PALO ALTO, Calif.- Xerox Corporation (NYSE: XRX) researchers from Palo Alto Research Center, Inc. (PARC) today demonstrated for the first time a new software technology that will greatly increase accuracy while reducing the time needed to remove sensitive or confidential material from documents.

Dubbed “Intelligent Redaction,” the new software automates the process of removing confidential information from any document. Once users have identified the information they want to protect, the software automatically redacts all references to this information throughout the document. After information has been classified, that same information will be automatically redacted if it appears in other documents. This “intelligence” ensures a consistent level of security, saves time and increases redaction accuracy.

The research aligns with Xerox’s goal of developing smarter documents to make information-based work easier, more efficient and more effective.

Still in development, the innovative technology combines PARC’s security and privacy, natural language, and user interface design expertise to develop semi-automated ways to identify and protect sensitive content. The intelligent redaction technology also creates a behind-the-scenes audit trail should the document or information be compromised.

In today’s world virtually all data including personalized financial, customer, employee and confidential corporate data is stored digitally. The new technology responds to a growing problem -- protecting sensitive data.

“The tools available today can’t provide sufficient content analysis and security because it’s difficult to determine what is sensitive,” according to Jessica Staddon, manager of the security research area at PARC. “In a large organization the level of sensitivity changes depending on the person accessing the document. The sheer numbers of documents to be tracked and sorted further complicates the problem.”
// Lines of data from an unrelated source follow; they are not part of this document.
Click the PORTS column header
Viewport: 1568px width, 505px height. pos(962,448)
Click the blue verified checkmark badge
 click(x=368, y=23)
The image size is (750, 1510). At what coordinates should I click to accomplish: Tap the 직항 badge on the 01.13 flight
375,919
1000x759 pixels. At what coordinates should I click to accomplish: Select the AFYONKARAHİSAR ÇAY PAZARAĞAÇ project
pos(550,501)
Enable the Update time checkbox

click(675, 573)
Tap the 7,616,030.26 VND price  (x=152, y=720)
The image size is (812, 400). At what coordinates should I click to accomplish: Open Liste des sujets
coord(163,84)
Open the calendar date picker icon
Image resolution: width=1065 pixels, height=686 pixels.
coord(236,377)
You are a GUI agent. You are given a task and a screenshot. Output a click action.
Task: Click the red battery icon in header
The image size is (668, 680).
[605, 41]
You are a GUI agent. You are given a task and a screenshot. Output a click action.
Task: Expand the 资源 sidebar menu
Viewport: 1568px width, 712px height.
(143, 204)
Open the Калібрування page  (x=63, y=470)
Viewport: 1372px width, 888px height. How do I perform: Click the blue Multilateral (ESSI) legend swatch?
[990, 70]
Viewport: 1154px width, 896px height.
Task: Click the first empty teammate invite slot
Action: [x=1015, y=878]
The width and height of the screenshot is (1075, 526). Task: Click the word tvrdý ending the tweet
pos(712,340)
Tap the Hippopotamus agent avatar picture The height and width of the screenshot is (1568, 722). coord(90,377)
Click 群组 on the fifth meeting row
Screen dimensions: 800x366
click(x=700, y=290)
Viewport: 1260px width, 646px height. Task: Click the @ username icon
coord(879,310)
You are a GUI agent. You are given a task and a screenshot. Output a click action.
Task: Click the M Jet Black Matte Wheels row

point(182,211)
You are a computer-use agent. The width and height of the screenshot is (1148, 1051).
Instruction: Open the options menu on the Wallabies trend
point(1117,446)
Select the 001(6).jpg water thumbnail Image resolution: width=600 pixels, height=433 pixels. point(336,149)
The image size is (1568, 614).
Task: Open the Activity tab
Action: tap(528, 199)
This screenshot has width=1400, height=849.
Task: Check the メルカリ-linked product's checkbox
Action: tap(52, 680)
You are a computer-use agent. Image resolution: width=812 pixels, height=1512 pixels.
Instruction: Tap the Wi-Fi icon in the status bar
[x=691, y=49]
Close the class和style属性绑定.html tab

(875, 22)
Now you see it. Now you don’t.
Redaction is the ability to control what someone sees. For example, redaction traditionally has been used in legal documents to limit access to information protected by client-attorney privilege. The result is a document that has been censored; certain information within the document is blocked out.

Traditional redaction has two big drawbacks. It requires a labor-intensive manual process to identify sections to censor, and management of different versions of the same document is cumbersome and difficult. PARC’s intelligent redaction removes these obstacles. The user interface makes it easy for the document owner or author to identify the sensitive data. Then the security tools protect the sensitive information by allowing the document itself to hide or expose information or data within it, based on who has been granted access.

How it works
Current software encrypts whole documents. Intelligent redaction understands document context so it can perform partial encryption. Only sensitive sections or paragraphs are encrypted, while the rest of the document is not. The intelligent redaction software also displays or hides restricted portions of the document. Now the document appears different to different people.

The new software automates the process of removing confidential information in three steps. The software first analyzes the content of the document automatically and identifies entities of interest such as the names of persons or companies, topics, addresses, and identification numbers and the relationships between them such as two people living at the same address.

The next step is for the author to review the document, highlight entities of interest, and trace the relationship between entities. This simplifies the task of finding all sensitive information in a document and reduces the risk of missing anything sensitive. Finally, the software allows for selective encryption or redaction of sensitive sections of the document.